This past week, in a small corner of the news there was information about a bombing of a Church in a small community near Arusha, Tanzania. Several locals along with a handful of Saudi nationals have been arrested as responsible. The target apparently was the Archbishop of Arusha, a man whom I know personally and whose installation I attended some years back in Tanzania. Many innocent people were hurt, who were just gathered as a community to dedicate a new church building they had labored on. I guess it was viewed as Christianity encroaching on an Islamic area or some such, rather than as a group of ordinary people gathering in shared community.
I thought it might be something worth reflecting on here, because I think it shows some things that I as a theist share with many thoughtful people here. Together we would look at the event in East Africa with a mix of pain and anger, and say "look what religion hath wrought!". The targeting of others; the death of innocents.
We would be right, together. While religion, particularly the religions of the Book teach against idolatry, we theists too often forget that religion itself can be an idol. Of course we humans can turn just about anything into idols or symbols of tribal identity; urban American youth for a time were committing violence over colored bandanas (any Babylon 5 fans out there remember the Drazi?). Religion, however, can be a more potent idol than gang colors, and occasionally one up there with fame, political power, money, and perhaps even tribe/nation which is often the ultimate idol.

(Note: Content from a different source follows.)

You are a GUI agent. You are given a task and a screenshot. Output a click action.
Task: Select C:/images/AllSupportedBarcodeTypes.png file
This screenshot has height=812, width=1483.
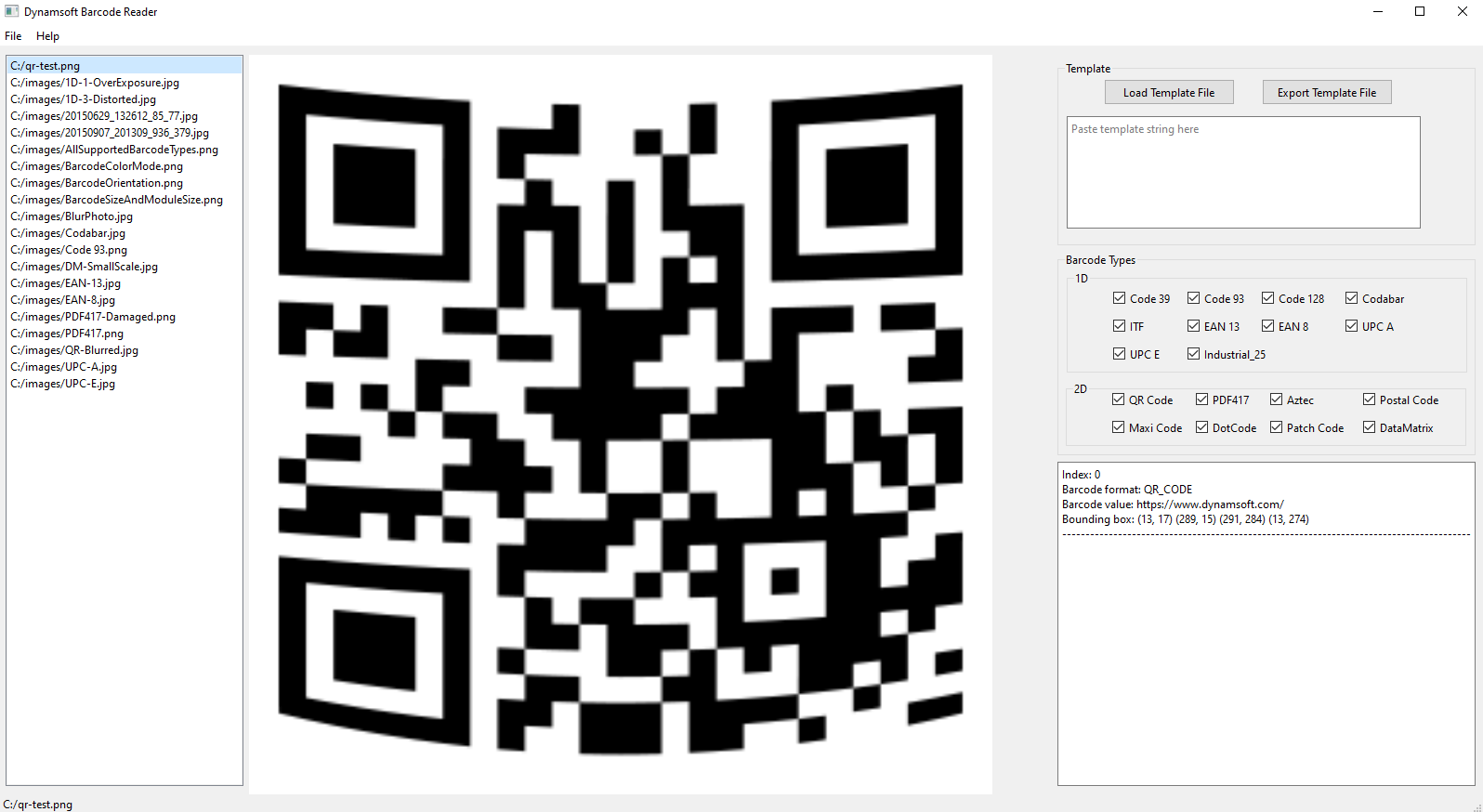pos(114,150)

For me, I can see the idolatry in religion when people talk more about religion than they do about God; when they care more about purity of doctrine than they care about people and communities. Those misguided and dare I say "evil" Islamists who committed the atrocity of bombing a church were turning religion into idolatry, elevating Islam above Allah, doctrine above people. My own Church is certainly not immune. With an institutional hierarchy, it's easy to fall into idolatry of religion as well as idolatry of fame/position/political power. Our history is the tale of that sort of thing competing with constant calls for reform by individual holy people who care more about God. That is the tale told by the Bible as well, over and over again.
There's a funny set of stories in the Old Testament. In one, God tells Moses to make a brass serpent to cure people of snakebite. Years later, the brass serpent is hanging up in the Temple and people are worshiping it, so God tells Hezekiah to smash the thing because it's become an idol. Even good things can be turned to bad things when we hold on to them too tightly, and the critique of religion offered here has genuine merit.